Humanized or natural number sorting of mixed word-and-number strings

https://stackoverflow.com/questions/12965463

09-07-2021
|

Question

Following up on this question by Sivaram Chintalapudi, I'm interested in whether it's practical in PostgreSQL to do natural - or "humanized" - sorting " of strings that contain a mixture of multi-digit numbers and words/letters. There is no fixed pattern of words and numbers in the strings, and there may be more than one multi-digit number in a string.

The only place I've seen this done routinely is in the Mac OS's Finder, which sorts filenames containing mixed numbers and words naturally, placing "20" after "3", not before it.

The collation order desired would be produced by an algorithm that split each string into blocks at letter-number boundaries, then ordered each part, treating letter-blocks with normal collation and number-blocks as integers for collation purposes. So:

'AAA2fred' would become ('AAA',2,'fred') and 'AAA10bob' would become ('AAA',10,'bob'). These can then be sorted as desired:

regress=# WITH dat AS ( VALUES ('AAA',2,'fred'), ('AAA',10,'bob') )
regress-# SELECT dat FROM dat ORDER BY dat;
     dat      
--------------
 (AAA,2,fred)
 (AAA,10,bob)
(2 rows)

as compared to the usual string collation ordering:

regress=# WITH dat AS ( VALUES ('AAA2fred'), ('AAA10bob') )
regress-# SELECT dat FROM dat ORDER BY dat;
    dat     
------------
 (AAA10bob)
 (AAA2fred)
(2 rows)

However, the record comparison approach doesn't generalize because Pg won't compare ROW(..) constructs or records of unequal numbers of entries.

Given the sample data in this SQLFiddle the default en_AU.UTF-8 collation produces the ordering:

1A, 10A, 2A, AAA10B, AAA11B, AAA1BB, AAA20B, AAA21B, X10C10, X10C2, X1C1, X1C10, X1C3, X1C30, X1C4, X2C1

but I want:

1A, 2A, 10A, AAA1BB, AAA10B, AAA11B, AAA20B, AAA21B, X1C1, X1C3, X1C4, X1C10, X1C30, X2C1, X10C10, X10C2

I'm working with PostgreSQL 9.1 at the moment, but 9.2-only suggestions would be fine. I'm interested in advice on how to achieve an efficient string-splitting method, and how to then compare the resulting split data in the alternating string-then-number collation described. Or, of course, on entirely different and better approaches that don't require splitting strings.

PostgreSQL doesn't seem to support comparator functions, otherwise this could be done fairly easily with a recursive comparator and something like ORDER USING comparator_fn and a comparator(text,text) function. Alas, that syntax is imaginary.

Update: Blog post on the topic.

Listed records:
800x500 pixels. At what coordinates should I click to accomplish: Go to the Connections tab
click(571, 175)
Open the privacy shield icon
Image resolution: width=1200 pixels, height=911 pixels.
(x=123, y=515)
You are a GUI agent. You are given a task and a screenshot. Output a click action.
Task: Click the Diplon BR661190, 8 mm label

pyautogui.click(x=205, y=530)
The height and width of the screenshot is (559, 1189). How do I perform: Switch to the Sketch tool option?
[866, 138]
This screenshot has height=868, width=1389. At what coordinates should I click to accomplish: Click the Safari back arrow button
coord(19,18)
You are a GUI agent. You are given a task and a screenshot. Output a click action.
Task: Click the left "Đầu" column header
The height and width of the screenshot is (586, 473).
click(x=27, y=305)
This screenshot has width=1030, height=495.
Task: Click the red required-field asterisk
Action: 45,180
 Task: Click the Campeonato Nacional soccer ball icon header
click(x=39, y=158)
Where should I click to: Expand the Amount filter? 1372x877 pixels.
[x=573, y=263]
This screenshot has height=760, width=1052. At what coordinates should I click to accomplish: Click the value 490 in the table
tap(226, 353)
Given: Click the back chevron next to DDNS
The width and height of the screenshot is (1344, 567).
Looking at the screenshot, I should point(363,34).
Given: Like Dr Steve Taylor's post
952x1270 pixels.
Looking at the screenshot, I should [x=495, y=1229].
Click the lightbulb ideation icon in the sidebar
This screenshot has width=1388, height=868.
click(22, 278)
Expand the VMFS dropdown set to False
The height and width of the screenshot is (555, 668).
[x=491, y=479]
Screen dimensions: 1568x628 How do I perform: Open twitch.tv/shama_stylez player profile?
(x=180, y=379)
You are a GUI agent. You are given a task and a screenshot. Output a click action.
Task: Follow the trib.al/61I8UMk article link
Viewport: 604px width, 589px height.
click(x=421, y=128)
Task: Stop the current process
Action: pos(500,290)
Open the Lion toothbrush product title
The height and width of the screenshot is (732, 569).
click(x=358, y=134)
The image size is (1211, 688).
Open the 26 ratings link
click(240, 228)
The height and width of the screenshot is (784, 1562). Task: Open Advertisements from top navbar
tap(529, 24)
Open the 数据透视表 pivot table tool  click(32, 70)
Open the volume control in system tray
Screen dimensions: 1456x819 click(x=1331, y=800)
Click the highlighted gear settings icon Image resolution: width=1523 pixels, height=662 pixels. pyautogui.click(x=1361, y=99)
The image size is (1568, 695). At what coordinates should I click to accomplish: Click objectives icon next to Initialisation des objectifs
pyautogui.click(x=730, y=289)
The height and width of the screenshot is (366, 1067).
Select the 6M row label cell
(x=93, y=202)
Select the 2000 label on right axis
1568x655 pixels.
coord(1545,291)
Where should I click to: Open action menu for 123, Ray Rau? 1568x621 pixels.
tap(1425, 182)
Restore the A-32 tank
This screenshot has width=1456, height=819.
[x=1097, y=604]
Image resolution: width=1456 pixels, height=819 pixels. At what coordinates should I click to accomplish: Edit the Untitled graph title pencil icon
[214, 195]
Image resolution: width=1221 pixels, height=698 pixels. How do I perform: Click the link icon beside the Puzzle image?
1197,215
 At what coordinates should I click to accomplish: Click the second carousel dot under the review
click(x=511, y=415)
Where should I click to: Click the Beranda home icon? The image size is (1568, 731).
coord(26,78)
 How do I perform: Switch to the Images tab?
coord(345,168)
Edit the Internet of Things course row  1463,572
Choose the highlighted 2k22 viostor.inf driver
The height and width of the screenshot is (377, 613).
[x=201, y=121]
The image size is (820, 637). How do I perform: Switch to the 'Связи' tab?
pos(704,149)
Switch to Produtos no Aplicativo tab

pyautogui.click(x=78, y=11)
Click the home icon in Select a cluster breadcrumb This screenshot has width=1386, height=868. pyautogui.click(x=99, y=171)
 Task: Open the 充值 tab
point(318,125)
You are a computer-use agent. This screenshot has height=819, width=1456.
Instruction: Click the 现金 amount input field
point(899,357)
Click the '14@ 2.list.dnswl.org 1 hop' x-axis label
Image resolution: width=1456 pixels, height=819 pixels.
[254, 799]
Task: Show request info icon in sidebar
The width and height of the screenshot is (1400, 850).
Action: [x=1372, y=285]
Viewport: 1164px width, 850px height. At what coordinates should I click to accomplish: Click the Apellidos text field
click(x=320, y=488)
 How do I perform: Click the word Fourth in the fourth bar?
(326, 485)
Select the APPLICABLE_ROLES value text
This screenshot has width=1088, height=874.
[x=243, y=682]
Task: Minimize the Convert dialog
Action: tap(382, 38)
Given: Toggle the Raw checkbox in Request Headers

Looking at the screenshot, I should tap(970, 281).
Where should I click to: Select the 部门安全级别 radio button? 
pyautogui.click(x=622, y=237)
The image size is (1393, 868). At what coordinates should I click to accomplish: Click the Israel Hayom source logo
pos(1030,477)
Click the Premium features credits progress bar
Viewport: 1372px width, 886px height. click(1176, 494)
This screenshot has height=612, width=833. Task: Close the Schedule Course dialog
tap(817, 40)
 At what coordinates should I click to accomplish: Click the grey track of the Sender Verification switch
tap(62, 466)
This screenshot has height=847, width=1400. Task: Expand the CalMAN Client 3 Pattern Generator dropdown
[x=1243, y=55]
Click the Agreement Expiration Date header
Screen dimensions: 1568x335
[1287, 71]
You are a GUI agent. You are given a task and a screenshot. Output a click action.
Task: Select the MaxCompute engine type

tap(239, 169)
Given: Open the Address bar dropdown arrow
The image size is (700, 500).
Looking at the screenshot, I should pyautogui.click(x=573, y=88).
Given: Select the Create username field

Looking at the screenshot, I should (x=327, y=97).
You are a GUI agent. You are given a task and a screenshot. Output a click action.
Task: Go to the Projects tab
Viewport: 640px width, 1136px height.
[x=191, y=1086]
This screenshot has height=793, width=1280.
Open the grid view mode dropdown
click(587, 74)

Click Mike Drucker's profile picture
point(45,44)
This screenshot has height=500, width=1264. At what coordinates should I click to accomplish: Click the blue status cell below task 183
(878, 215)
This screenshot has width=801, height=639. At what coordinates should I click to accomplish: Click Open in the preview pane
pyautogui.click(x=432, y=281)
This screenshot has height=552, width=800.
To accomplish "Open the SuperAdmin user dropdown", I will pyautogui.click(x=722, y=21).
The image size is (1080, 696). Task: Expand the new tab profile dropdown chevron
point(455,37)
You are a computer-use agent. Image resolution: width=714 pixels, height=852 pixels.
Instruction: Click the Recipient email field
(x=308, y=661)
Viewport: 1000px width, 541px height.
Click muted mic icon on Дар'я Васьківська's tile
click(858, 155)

What you need to do: According to the natural sorting question, where has the asker seen this kind of sorting done routinely? The entries have nothing to do with the text.

Solution: In the Mac OS Finder, which sorts filenames containing mixed numbers and words naturally.